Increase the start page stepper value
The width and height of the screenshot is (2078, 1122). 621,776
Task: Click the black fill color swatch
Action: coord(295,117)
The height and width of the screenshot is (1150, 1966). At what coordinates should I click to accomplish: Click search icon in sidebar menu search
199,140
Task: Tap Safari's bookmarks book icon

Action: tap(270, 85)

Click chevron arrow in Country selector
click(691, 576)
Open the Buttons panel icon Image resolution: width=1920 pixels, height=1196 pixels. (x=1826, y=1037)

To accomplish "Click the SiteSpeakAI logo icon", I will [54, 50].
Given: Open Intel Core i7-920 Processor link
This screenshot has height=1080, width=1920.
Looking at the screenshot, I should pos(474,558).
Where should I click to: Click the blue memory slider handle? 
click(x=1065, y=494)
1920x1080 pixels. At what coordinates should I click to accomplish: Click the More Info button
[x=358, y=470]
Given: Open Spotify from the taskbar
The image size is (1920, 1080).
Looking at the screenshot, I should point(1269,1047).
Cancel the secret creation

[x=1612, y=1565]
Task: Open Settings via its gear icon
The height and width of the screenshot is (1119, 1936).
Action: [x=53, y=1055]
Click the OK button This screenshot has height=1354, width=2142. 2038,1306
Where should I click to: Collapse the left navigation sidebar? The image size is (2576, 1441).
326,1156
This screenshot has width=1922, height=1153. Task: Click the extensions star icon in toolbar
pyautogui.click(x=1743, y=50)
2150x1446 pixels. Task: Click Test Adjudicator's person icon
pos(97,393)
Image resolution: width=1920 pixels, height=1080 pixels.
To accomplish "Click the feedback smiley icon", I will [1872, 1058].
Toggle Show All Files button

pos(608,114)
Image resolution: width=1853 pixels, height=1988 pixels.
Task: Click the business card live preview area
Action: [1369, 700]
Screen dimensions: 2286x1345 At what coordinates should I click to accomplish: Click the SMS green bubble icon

○ ○ ○ ○ ○

# What you are asked to do:
For this exercise, copy all of the material exactly as it stands.

# Response area:
Increase the start page stepper value
The width and height of the screenshot is (2078, 1122). 621,776
Task: Click the black fill color swatch
Action: coord(295,117)
The height and width of the screenshot is (1150, 1966). At what coordinates should I click to accomplish: Click search icon in sidebar menu search
199,140
Task: Tap Safari's bookmarks book icon

Action: tap(270, 85)

Click chevron arrow in Country selector
click(691, 576)
Open the Buttons panel icon Image resolution: width=1920 pixels, height=1196 pixels. (x=1826, y=1037)

To accomplish "Click the SiteSpeakAI logo icon", I will [54, 50].
Given: Open Intel Core i7-920 Processor link
This screenshot has height=1080, width=1920.
Looking at the screenshot, I should pos(474,558).
Where should I click to: Click the blue memory slider handle? 
click(x=1065, y=494)
1920x1080 pixels. At what coordinates should I click to accomplish: Click the More Info button
[x=358, y=470]
Given: Open Spotify from the taskbar
The image size is (1920, 1080).
Looking at the screenshot, I should point(1269,1047).
Cancel the secret creation

[x=1612, y=1565]
Task: Open Settings via its gear icon
The height and width of the screenshot is (1119, 1936).
Action: [x=53, y=1055]
Click the OK button This screenshot has height=1354, width=2142. 2038,1306
Where should I click to: Collapse the left navigation sidebar? The image size is (2576, 1441).
326,1156
This screenshot has width=1922, height=1153. Task: Click the extensions star icon in toolbar
pyautogui.click(x=1743, y=50)
2150x1446 pixels. Task: Click Test Adjudicator's person icon
pos(97,393)
Image resolution: width=1920 pixels, height=1080 pixels.
To accomplish "Click the feedback smiley icon", I will [1872, 1058].
Toggle Show All Files button

pos(608,114)
Image resolution: width=1853 pixels, height=1988 pixels.
Task: Click the business card live preview area
Action: [1369, 700]
Screen dimensions: 2286x1345 At what coordinates should I click to accomplish: Click the SMS green bubble icon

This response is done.